*Dataset records*.
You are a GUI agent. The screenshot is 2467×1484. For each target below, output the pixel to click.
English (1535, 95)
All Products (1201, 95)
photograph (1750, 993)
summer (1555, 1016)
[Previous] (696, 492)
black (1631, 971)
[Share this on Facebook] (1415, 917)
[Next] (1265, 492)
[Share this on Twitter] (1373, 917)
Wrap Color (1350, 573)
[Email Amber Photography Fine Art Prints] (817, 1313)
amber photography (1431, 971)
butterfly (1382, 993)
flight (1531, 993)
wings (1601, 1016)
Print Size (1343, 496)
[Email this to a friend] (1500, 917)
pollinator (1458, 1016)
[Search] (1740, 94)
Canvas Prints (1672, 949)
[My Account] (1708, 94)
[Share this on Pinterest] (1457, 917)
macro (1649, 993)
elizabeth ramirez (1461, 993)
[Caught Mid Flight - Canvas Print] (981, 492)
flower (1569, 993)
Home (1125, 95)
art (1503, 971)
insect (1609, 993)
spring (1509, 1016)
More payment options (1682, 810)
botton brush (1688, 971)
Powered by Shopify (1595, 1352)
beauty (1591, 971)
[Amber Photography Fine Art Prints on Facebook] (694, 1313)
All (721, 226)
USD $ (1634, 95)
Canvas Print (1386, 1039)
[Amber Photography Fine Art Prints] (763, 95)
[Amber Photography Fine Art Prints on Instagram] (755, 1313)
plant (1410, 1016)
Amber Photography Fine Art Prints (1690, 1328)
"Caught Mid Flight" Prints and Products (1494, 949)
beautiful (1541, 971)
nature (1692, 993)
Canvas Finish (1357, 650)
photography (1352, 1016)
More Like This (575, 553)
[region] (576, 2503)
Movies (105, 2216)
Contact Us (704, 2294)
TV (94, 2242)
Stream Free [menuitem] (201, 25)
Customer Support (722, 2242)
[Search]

*Problem to solve*. Using the records above, write out exactly the lines between the one holding "photograph (1750, 993)" and the one holding "[Amber Photography Fine Art Prints on Facebook]", inclusive; leave everything else out.

*Exercise response*.
photograph (1750, 993)
summer (1555, 1016)
[Previous] (696, 492)
black (1631, 971)
[Share this on Facebook] (1415, 917)
[Next] (1265, 492)
[Share this on Twitter] (1373, 917)
Wrap Color (1350, 573)
[Email Amber Photography Fine Art Prints] (817, 1313)
amber photography (1431, 971)
butterfly (1382, 993)
flight (1531, 993)
wings (1601, 1016)
Print Size (1343, 496)
[Email this to a friend] (1500, 917)
pollinator (1458, 1016)
[Search] (1740, 94)
Canvas Prints (1672, 949)
[My Account] (1708, 94)
[Share this on Pinterest] (1457, 917)
macro (1649, 993)
elizabeth ramirez (1461, 993)
[Caught Mid Flight - Canvas Print] (981, 492)
flower (1569, 993)
Home (1125, 95)
art (1503, 971)
insect (1609, 993)
spring (1509, 1016)
More payment options (1682, 810)
botton brush (1688, 971)
Powered by Shopify (1595, 1352)
beauty (1591, 971)
[Amber Photography Fine Art Prints on Facebook] (694, 1313)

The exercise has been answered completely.